To understand what drove him to such a murderous assault, I strongly recommend the documentary “Oklahoma City” that I watched a couple of months ago as a screener for the 2017 NYFCO awards meeting. Since it is now streaming on Netflix and on Youtube, don’t hesitate to view a film that will help you understand the neo-Nazi movements of twenty to thirty years ago that were much more lethal in their intentions than any that have shown up in Charlottesville or elsewhere more recently.

Unlike the followers of Richard Spencer et al, these groups were organized specifically as militias and were ready to open fire on anybody who stood in their way. However, McVeigh’s terrorist attack was beyond the scope of what was on their political agenda at the time just as was the case in Norway seven years ago. Indeed, an ultraright leader called to testify in Breivik’s defense described him as a mad man. Very few people considered McVeigh as a hero, except himself. As homicidal narcissists, McVeigh and Breivik stand alone.

Most of the groups that were in McVeigh’s orbit have faded from the scene but at the time they were involved in major confrontations with the authorities. We see footage of shootouts between the cops and various ultrarightists that predictably led to the latter being mowed down and consequently attaining martyr status for their supporters. McVeigh identified closely with the militia leaders under siege and saw every gun duel as proof that the government was the enemy of the people. In 1992, McVeigh identified closely with Aryan Nation member Randy Weaver who was in a stand-off with ATF officers surrounding his heavily fortified home in Ruby Ridge, Idaho. Weaver, who had failed to show up in court for a firearms violation, saw himself as above the law basically. The view that the state was illegitimate was widespread among ranchers and survivalists in the Northwest, with the latest occurrence taking place over Ammon Bundy’s armed occupation of federal land two years ago.

But it was Waco that pushed McVeigh over the edge. In 1993, the religious cult Branch Davidians were suspected of stockpiling weapons and once again the ATF arrived to arrest its leader David Koresh, who became a martyr to the ultraright just like Randy Weaver.

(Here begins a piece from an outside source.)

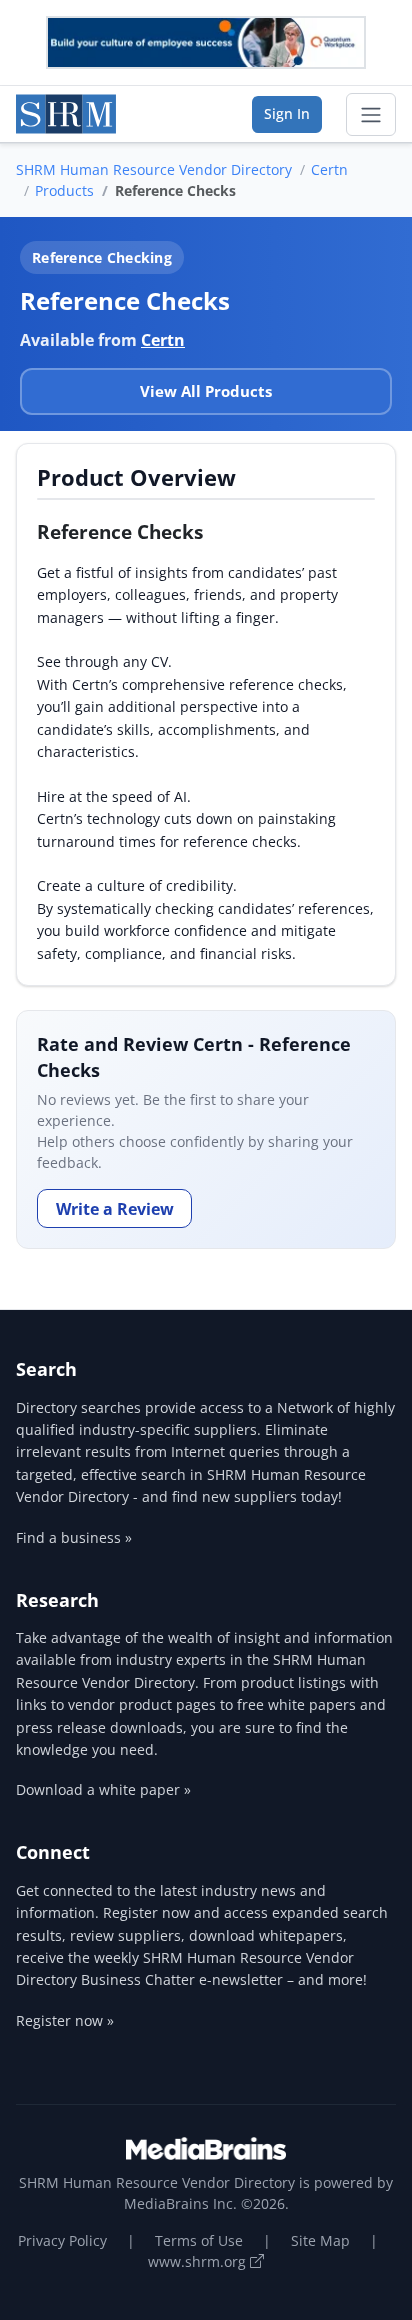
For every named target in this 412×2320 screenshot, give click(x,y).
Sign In (287, 113)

After witnessing the siege turn deadly, mostly against the cult members, McVeigh decided to begin preparing for his revenge against an out-of-control federal government. Obviously, we are in a much different situation today. Instead of Janet Reno and Bill Clinton serving as Satanic figures to American white supremacists, we have a White House that is hailed as its champion. The victims are not people seen as advancing the interests of a socialist or liberal state such as young social democratic campers or government workers in Oklahoma City. Instead, they are the immigrants that both the Norwegian and American governments are using as a scapegoat. Today, Norway is ruled by the Conservative Party whose leader Erna Solberg warns that there is “no free entry into Europe”. For those hoping that the USA can become more like a Scandinavian country, this is not good news nor is it good news coming out of Sweden that the Sweden Democrats (a misnomered neo-Nazi party) is on the upswing. Ultimately, the best way to confront the ultraright is by drawing clear class lines and fighting for social justice by any means necessary. If that sounds like extremism, that’s to be expected in a period where moderation only leads to further erosions of constitutional and human rights.